Only one stretch of the listing below is wanted: every line from the first to the line containing "[Enviar por E-mail] (131, 2163)", set down exactly.

····················

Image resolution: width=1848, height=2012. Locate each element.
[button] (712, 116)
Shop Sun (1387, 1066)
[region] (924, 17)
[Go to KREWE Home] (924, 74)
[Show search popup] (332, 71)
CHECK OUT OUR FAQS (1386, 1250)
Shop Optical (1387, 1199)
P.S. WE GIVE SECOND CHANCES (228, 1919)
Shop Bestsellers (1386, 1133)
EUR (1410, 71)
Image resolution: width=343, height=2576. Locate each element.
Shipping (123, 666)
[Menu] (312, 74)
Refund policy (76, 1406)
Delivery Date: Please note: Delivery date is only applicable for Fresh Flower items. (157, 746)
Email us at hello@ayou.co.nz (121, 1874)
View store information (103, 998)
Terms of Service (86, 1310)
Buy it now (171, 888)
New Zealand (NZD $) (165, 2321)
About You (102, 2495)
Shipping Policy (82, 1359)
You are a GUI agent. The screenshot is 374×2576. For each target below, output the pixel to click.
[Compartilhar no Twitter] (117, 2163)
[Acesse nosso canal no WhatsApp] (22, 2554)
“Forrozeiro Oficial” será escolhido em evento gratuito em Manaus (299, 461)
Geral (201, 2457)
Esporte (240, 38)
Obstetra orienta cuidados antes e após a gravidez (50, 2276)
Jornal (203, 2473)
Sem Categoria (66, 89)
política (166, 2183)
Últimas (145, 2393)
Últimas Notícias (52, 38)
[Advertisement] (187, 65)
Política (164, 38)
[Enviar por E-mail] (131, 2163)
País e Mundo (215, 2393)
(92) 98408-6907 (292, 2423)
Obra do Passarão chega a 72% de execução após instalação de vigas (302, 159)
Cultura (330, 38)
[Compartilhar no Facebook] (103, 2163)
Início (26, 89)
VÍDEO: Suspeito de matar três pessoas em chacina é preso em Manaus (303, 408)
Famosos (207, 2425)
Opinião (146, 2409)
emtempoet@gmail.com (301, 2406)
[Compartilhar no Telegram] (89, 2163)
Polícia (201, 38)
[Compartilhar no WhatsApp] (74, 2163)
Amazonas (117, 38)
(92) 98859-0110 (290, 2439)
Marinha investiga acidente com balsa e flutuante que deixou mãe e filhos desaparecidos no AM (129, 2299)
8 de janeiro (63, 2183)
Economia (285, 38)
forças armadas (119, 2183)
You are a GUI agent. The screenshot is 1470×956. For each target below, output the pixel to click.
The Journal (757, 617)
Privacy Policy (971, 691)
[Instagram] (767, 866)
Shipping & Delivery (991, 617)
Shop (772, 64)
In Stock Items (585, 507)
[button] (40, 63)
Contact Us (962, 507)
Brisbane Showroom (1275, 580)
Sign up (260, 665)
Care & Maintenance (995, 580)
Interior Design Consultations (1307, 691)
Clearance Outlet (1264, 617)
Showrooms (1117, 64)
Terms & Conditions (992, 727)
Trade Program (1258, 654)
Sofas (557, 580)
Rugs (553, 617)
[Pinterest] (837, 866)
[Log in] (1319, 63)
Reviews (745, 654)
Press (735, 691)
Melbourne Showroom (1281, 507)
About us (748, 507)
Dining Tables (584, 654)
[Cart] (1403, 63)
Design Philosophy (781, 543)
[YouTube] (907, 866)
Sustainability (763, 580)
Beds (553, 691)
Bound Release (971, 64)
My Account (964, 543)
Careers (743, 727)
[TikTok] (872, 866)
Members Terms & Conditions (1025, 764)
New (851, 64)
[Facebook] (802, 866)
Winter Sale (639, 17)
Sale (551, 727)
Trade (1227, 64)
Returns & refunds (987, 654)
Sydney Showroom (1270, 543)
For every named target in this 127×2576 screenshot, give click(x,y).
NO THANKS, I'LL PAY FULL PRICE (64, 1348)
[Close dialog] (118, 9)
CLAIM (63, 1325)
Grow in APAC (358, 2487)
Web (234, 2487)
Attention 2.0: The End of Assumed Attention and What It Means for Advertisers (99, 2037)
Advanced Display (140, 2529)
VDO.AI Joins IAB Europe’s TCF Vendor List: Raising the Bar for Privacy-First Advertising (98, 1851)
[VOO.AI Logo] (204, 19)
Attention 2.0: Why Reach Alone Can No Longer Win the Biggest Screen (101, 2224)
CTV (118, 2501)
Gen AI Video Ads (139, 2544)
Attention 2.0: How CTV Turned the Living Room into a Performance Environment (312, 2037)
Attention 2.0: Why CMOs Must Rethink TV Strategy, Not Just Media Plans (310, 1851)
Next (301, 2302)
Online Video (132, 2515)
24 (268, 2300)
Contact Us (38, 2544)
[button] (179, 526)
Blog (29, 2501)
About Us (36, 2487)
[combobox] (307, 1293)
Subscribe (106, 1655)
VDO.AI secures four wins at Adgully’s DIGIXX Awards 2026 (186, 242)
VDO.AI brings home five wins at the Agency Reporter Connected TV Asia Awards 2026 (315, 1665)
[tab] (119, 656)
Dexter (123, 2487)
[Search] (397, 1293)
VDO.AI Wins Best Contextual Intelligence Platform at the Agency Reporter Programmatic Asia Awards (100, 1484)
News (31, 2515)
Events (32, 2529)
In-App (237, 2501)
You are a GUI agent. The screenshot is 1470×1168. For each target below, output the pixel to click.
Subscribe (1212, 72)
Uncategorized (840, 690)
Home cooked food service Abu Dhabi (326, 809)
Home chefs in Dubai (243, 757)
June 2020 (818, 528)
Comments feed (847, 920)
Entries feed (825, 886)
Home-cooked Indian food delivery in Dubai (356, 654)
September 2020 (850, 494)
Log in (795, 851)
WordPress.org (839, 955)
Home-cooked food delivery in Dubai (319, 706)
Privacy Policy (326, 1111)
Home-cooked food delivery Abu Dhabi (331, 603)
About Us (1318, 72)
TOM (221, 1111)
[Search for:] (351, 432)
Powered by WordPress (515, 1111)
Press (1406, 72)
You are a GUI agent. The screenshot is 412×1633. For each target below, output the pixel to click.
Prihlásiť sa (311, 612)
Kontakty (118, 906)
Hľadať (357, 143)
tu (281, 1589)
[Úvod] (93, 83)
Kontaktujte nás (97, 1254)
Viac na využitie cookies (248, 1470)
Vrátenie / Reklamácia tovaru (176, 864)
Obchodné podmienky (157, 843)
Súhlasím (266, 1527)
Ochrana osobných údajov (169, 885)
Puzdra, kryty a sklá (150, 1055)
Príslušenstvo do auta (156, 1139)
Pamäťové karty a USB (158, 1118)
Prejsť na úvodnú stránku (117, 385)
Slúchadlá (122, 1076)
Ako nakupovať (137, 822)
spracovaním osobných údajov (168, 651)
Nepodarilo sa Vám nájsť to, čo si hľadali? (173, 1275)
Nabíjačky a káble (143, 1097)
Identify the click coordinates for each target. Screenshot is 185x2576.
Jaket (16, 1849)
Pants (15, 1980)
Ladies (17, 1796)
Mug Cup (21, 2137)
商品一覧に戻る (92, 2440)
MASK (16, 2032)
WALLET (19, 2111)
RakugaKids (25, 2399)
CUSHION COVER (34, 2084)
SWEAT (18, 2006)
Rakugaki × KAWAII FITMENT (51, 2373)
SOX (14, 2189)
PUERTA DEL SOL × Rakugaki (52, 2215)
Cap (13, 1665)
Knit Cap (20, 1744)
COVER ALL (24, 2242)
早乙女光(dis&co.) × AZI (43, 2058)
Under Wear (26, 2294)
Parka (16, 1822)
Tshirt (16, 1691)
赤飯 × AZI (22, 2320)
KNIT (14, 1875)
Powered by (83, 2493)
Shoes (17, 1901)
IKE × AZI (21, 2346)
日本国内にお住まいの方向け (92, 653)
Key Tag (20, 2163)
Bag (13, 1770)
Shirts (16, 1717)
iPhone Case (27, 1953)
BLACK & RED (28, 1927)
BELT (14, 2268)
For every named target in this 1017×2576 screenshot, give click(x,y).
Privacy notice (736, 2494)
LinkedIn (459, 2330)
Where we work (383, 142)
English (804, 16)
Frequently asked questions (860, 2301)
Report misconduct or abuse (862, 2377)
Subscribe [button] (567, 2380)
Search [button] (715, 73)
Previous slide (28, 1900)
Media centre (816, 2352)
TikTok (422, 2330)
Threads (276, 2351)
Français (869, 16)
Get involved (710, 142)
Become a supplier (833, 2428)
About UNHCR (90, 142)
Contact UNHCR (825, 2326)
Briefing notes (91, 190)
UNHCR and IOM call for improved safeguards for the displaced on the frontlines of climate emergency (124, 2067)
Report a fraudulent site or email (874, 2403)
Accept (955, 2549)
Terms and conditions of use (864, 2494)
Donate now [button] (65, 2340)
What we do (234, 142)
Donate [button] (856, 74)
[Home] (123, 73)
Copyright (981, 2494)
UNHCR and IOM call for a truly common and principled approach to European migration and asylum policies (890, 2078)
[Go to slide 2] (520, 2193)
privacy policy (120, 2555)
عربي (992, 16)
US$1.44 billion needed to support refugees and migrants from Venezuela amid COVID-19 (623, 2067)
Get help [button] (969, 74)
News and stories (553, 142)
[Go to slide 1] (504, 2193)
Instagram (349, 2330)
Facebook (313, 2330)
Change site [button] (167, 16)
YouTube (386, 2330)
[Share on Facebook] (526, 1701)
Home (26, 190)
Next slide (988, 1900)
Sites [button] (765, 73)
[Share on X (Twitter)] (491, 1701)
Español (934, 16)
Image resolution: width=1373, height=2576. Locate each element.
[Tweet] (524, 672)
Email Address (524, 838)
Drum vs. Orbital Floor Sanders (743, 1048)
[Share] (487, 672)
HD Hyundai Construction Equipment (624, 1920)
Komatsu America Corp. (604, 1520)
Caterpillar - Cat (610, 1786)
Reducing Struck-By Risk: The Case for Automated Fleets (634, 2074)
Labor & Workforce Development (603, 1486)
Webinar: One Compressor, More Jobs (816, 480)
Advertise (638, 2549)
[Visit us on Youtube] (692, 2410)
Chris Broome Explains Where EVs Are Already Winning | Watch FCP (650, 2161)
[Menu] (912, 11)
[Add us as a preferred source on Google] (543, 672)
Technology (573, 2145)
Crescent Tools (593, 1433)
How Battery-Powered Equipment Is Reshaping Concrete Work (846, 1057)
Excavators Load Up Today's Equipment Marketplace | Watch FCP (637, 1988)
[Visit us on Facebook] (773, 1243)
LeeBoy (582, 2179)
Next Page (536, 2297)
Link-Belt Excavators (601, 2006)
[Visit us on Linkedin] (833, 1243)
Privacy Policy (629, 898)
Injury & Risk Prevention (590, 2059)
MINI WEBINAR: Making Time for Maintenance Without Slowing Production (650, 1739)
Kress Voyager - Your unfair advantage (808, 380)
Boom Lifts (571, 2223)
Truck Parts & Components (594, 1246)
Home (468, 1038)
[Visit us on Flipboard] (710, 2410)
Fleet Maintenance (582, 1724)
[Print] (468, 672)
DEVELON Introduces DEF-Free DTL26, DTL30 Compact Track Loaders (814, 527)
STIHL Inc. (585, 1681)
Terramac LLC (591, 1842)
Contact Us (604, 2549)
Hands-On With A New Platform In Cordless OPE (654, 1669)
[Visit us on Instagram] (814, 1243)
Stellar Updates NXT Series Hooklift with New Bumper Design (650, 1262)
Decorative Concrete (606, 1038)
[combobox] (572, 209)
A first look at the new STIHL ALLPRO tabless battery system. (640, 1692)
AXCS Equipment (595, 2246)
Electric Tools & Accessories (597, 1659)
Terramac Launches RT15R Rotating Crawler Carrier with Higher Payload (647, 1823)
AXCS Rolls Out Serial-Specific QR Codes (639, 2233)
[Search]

····················

▶ _Response_:
Image resolution: width=1848, height=2012. Locate each element.
[button] (712, 116)
Shop Sun (1387, 1066)
[region] (924, 17)
[Go to KREWE Home] (924, 74)
[Show search popup] (332, 71)
CHECK OUT OUR FAQS (1386, 1250)
Shop Optical (1387, 1199)
P.S. WE GIVE SECOND CHANCES (228, 1919)
Shop Bestsellers (1386, 1133)
EUR (1410, 71)
Image resolution: width=343, height=2576. Locate each element.
Shipping (123, 666)
[Menu] (312, 74)
Refund policy (76, 1406)
Delivery Date: Please note: Delivery date is only applicable for Fresh Flower items. (157, 746)
Email us at hello@ayou.co.nz (121, 1874)
View store information (103, 998)
Terms of Service (86, 1310)
Buy it now (171, 888)
New Zealand (NZD $) (165, 2321)
About You (102, 2495)
Shipping Policy (82, 1359)
You are a GUI agent. The screenshot is 374×2576. For each target below, output the pixel to click.
[Compartilhar no Twitter] (117, 2163)
[Acesse nosso canal no WhatsApp] (22, 2554)
“Forrozeiro Oficial” será escolhido em evento gratuito em Manaus (299, 461)
Geral (201, 2457)
Esporte (240, 38)
Obstetra orienta cuidados antes e após a gravidez (50, 2276)
Jornal (203, 2473)
Sem Categoria (66, 89)
política (166, 2183)
Últimas (145, 2393)
Últimas Notícias (52, 38)
[Advertisement] (187, 65)
Política (164, 38)
[Enviar por E-mail] (131, 2163)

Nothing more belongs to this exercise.